Glowworm Attack: Optical TEMPEST Sound Recovery via a Device's Power Indicator LED

Two main classes of optical TEMPEST attacks against the confidentiality of information processed/delivered by devices have been demonstrated in the past two decades; the first class includes methods for recovering content from monitors, and the second class includes methods for recovering keystrokes from physical and virtual keyboards. In this paper, we identify a new class of optical TEMPEST attacks: recovering sound by analyzing optical emanations from a device's power indicator LED. We analyze the response of the power indicator LED of various devices to sound and show that there is an optical correlation between the sound that is played by connected speakers and the intensity of their power indicator LED due to the facts that: (1) the power indicator LED of various devices is connected directly to the power line, (2) the intensity of a device's power indicator LED is correlative to the power consumption, and (3) many devices lack a dedicated means of countering this phenomenon.

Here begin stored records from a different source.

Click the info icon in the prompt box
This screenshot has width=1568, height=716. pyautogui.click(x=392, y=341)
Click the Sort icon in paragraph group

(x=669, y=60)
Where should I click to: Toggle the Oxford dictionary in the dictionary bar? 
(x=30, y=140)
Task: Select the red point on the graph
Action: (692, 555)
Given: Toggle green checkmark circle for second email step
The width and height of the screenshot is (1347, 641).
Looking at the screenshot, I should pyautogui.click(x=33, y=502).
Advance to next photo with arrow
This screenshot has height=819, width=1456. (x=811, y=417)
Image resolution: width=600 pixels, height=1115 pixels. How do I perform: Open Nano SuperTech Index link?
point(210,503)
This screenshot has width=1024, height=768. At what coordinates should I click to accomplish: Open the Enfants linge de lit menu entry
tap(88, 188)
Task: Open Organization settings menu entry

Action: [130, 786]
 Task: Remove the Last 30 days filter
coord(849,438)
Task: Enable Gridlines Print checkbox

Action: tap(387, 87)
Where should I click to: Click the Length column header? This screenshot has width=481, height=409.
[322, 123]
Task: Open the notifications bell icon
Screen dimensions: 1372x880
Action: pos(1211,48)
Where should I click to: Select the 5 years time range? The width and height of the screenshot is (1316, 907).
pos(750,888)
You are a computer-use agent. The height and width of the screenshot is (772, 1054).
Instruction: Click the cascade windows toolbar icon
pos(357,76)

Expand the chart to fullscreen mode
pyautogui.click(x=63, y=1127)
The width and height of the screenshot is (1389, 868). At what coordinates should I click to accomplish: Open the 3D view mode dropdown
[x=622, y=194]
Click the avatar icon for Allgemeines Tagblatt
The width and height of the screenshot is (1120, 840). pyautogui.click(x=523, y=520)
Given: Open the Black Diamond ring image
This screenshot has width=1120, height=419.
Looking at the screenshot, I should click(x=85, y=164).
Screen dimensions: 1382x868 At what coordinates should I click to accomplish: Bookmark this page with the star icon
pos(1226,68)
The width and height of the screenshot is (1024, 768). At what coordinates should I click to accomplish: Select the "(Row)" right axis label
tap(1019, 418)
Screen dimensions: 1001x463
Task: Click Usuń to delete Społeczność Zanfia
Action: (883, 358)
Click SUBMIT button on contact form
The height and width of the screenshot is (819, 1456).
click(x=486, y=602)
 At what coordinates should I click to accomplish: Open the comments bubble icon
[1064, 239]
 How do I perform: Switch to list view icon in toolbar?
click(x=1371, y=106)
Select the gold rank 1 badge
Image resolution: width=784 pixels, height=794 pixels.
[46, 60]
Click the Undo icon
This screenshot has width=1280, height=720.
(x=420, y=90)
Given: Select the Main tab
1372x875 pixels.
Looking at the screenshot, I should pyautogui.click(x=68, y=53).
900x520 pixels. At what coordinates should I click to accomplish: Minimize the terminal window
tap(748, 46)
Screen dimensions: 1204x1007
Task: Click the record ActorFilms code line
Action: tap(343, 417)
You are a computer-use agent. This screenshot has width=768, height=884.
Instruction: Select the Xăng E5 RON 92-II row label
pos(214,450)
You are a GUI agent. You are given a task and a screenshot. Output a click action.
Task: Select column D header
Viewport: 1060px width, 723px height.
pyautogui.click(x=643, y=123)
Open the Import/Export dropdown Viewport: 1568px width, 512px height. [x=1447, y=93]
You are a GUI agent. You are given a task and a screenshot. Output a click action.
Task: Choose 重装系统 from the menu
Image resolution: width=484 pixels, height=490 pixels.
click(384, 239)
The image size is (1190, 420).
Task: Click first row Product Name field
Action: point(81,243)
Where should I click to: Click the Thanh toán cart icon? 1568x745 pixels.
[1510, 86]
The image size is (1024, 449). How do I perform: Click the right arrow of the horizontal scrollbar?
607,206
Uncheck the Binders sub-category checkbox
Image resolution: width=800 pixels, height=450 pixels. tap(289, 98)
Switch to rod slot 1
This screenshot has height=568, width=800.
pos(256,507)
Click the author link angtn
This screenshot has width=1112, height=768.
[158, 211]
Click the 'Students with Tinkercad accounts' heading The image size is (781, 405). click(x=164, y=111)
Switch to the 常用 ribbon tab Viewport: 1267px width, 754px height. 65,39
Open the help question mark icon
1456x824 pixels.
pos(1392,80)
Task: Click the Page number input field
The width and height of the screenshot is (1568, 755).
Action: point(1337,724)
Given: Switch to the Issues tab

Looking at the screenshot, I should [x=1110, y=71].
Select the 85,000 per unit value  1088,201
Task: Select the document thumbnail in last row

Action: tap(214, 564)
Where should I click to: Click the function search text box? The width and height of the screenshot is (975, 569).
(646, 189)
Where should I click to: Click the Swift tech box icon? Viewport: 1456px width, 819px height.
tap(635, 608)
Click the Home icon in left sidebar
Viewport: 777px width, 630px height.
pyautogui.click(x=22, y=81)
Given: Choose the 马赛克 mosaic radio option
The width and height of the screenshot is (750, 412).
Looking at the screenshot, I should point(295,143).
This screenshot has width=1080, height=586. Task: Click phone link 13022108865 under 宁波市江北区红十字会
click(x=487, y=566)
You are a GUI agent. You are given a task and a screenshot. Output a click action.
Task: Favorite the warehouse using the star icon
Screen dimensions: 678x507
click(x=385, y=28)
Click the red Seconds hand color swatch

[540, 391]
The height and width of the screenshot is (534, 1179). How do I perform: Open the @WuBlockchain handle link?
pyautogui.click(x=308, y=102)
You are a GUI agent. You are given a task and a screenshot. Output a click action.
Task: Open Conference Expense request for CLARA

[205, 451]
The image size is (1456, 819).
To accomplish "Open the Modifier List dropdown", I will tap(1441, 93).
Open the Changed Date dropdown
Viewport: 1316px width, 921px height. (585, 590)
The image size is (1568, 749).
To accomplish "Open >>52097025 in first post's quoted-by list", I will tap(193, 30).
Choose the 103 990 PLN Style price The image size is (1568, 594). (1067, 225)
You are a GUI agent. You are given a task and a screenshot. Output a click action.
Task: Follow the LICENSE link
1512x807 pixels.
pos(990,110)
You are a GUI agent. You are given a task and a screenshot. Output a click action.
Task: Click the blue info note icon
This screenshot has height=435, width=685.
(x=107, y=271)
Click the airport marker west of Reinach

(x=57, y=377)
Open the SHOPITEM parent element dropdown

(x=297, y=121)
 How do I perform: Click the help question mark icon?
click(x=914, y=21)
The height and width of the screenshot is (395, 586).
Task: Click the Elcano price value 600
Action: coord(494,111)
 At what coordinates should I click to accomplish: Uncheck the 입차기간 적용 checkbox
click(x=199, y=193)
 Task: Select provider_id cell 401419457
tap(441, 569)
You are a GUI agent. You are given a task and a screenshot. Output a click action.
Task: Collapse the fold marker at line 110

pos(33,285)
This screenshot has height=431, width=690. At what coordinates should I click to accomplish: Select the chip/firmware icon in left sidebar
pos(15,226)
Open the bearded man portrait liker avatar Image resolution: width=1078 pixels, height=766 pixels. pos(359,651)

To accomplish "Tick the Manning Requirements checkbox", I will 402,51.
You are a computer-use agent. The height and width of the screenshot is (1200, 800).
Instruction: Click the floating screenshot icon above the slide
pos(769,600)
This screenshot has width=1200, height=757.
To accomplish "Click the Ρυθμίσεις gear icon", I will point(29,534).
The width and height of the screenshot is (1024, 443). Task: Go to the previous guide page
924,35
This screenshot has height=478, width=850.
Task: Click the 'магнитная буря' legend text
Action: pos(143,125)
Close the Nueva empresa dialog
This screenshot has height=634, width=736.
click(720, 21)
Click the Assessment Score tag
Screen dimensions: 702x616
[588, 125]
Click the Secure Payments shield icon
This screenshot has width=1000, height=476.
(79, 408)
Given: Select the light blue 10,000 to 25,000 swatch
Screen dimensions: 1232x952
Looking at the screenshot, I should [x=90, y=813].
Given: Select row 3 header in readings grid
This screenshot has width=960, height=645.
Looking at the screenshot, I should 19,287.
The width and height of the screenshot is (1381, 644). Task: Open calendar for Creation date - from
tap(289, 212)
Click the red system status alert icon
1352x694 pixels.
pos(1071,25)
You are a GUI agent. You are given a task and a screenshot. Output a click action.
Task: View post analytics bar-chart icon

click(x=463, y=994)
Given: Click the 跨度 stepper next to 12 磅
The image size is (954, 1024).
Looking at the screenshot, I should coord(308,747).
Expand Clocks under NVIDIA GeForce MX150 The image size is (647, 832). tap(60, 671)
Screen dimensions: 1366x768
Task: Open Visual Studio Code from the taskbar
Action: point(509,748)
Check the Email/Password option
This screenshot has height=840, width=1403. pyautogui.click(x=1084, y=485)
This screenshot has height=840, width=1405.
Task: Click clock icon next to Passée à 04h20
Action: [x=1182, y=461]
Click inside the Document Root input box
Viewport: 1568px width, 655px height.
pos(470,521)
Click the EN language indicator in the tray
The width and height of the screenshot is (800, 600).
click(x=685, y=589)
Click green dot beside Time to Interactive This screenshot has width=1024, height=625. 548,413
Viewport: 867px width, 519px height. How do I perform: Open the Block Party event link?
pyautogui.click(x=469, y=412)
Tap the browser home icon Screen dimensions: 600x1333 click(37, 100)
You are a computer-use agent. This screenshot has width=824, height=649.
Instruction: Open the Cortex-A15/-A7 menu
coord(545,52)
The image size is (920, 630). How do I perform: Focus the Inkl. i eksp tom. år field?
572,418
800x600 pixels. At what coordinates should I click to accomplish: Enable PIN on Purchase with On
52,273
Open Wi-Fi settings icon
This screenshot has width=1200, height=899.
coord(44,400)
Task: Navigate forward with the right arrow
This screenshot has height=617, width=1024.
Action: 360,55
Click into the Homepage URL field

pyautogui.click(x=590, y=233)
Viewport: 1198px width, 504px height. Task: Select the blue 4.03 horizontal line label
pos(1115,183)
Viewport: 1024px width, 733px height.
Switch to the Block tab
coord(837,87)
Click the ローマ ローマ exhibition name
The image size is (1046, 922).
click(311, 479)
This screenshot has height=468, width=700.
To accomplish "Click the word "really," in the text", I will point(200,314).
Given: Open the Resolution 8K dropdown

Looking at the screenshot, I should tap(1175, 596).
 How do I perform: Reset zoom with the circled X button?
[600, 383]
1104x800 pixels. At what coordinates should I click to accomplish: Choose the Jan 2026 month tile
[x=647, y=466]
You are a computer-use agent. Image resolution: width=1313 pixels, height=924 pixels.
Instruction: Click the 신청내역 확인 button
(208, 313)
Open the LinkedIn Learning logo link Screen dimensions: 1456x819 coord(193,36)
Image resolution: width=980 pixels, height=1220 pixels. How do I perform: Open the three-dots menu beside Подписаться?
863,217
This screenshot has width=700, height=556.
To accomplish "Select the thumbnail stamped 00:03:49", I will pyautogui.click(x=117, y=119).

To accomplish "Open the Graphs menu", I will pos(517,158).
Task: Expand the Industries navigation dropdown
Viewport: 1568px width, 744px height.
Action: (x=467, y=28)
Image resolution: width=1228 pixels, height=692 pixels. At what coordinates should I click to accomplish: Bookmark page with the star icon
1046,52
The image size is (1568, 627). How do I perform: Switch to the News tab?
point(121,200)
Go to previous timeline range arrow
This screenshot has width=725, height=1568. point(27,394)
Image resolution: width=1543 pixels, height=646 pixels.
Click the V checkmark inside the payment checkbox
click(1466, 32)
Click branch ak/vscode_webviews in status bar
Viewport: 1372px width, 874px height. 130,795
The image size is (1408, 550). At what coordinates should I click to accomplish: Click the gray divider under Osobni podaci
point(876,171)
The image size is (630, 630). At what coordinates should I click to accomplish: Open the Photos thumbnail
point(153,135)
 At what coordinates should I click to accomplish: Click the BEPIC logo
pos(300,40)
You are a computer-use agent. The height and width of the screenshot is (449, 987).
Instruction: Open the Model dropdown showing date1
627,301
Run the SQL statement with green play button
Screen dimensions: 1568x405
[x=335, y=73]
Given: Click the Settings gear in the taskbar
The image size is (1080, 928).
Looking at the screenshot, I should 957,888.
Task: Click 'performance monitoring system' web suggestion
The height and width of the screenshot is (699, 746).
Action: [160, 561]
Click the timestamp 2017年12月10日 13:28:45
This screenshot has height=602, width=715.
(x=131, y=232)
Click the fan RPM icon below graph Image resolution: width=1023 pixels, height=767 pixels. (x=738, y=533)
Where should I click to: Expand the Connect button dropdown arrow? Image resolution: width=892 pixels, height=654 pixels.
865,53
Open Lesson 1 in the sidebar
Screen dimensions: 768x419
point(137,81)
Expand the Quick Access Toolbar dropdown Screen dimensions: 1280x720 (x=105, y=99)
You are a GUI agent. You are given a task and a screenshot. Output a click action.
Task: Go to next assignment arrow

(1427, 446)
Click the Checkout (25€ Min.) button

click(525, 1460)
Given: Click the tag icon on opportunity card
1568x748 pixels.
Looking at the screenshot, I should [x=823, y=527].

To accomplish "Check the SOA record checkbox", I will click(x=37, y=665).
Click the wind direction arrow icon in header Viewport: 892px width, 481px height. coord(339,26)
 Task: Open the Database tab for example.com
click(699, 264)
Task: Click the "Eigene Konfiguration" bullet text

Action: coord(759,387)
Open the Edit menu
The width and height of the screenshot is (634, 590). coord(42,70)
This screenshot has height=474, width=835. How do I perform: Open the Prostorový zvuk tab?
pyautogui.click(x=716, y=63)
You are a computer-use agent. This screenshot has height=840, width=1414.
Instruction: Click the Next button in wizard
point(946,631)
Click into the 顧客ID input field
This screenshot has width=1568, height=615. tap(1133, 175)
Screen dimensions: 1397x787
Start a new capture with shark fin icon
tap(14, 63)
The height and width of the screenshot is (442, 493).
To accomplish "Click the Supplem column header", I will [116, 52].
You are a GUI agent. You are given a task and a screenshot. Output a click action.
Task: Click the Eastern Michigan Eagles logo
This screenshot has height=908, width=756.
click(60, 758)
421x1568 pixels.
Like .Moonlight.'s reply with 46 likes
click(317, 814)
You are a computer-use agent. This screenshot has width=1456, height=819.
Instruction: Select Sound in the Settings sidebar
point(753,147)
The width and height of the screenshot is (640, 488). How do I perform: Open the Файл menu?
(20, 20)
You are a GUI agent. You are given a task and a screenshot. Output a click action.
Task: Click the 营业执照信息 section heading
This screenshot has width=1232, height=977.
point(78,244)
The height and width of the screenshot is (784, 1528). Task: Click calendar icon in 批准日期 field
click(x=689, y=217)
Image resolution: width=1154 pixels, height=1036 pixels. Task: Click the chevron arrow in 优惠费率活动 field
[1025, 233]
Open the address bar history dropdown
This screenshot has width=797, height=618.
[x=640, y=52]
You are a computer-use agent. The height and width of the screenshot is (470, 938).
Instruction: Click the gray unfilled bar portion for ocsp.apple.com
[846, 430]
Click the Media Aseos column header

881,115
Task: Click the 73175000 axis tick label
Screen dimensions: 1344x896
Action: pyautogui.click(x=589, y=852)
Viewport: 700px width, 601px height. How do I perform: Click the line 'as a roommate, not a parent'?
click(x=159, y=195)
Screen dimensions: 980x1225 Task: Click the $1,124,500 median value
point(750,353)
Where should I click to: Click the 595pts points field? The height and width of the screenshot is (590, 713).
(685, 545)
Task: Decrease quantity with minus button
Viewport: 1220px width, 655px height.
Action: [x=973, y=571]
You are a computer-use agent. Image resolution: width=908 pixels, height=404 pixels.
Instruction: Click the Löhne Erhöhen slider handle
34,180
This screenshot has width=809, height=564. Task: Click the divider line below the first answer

Based on our findings, we present the Glowworm attack, an optical TEMPEST attack that can be used by eavesdroppers to recover sound by analyzing optical measurements obtained via an electro-optical sensor directed at the power indicator LED of various devices (e.g., speakers, USB hub splitters, and microcontrollers). We propose an optical-audio transformation (OAT) to recover sound in which we isolate the speech from optical measurements obtained by directing an electro-optical sensor at a device's power indicator LED. Finally, we test the performance of the Glowworm attack in various experimental setups and show that an eavesdropper can apply the attack to recover speech from speakers' power LED indicator with good intelligibility from a distance of 15 meters and with fair intelligibility from 35 meters.